:: Source passage ::
**********

Fourth, the history of wars and militarism in the third world loses its own social and economic specificity in the global mirror. Exactly twenty years ago Irving Horowitz in a seminal work on third world militarism showed these specificities, and the specifics of democracy there. In his words, "The third world is faced with a set of false options...Democracy is not addressed by politics or economics but has to do with health, education, welfare and the social uses of the public domain". Studying "globalizing wars and integrating world systems", military nationalism and the state in the third world, issues of legitimacy and illegitimacy of third world rules, and "the zero-sum economics and egalitarian politics", he further commented, "The lesson is clear - While one cannot predetermine dictatorial or democratic outcomes, neither should one prejudge the possibility of outcomes simply on the basis of the military origins of many Third World Revolutions". Written at the heydays of three worlds theory, Horowitz still rings true in the post-1989 age of democratic transition and restitution.

**********

:: Entries ::
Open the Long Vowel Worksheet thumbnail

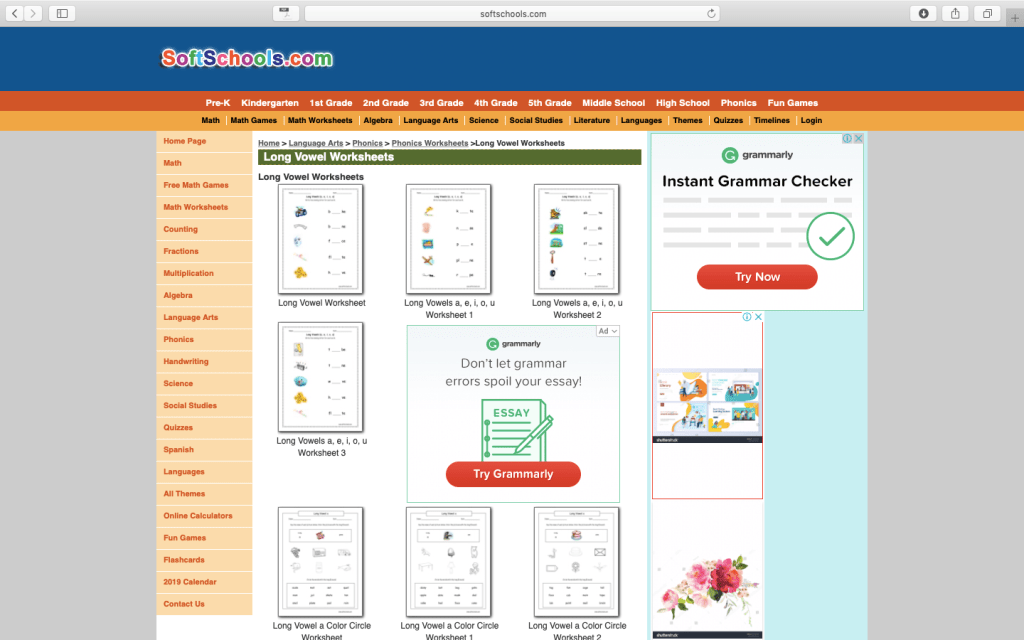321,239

**********

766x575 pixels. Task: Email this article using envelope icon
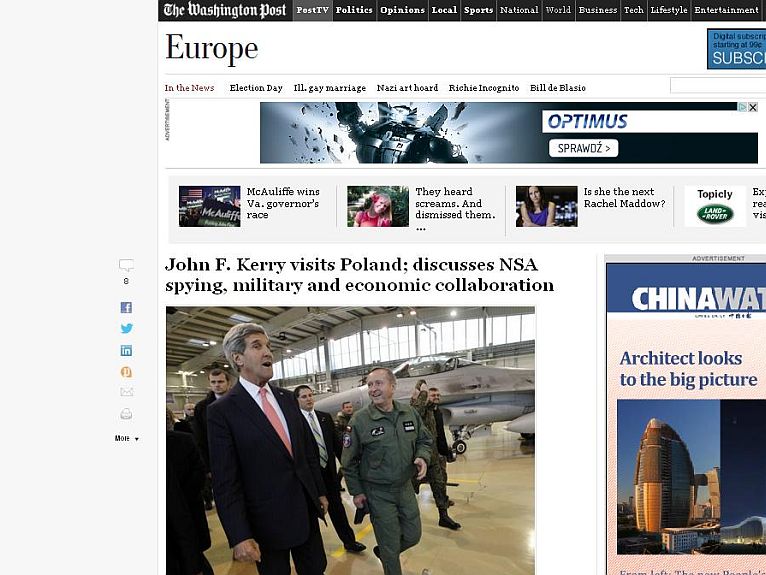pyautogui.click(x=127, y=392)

**********

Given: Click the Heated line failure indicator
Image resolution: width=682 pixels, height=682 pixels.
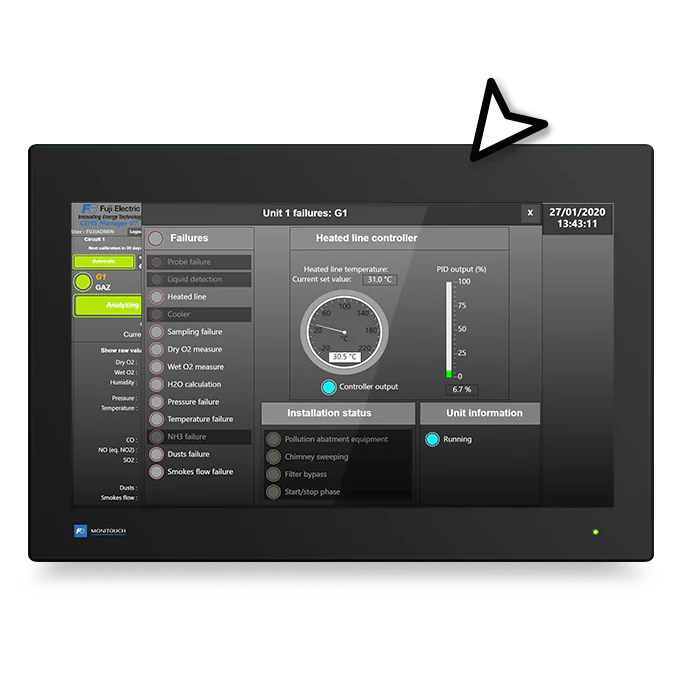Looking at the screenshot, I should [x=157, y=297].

**********

:: Short task ::
Answer these questions from the passage on third world militarism:
(a) How long ago did Irving Horowitz publish his seminal work on third world militarism?
(b) In the quotation from Horowitz, what does democracy have to do with?
(c) In what age does the passage say Horowitz still rings true?
Use only the passage on third world militarism for what follows.

:: Response ::
(a) Exactly twenty years ago.
(b) Health, education, welfare and the social uses of the public domain.
(c) The post-1989 age of democratic transition and restitution.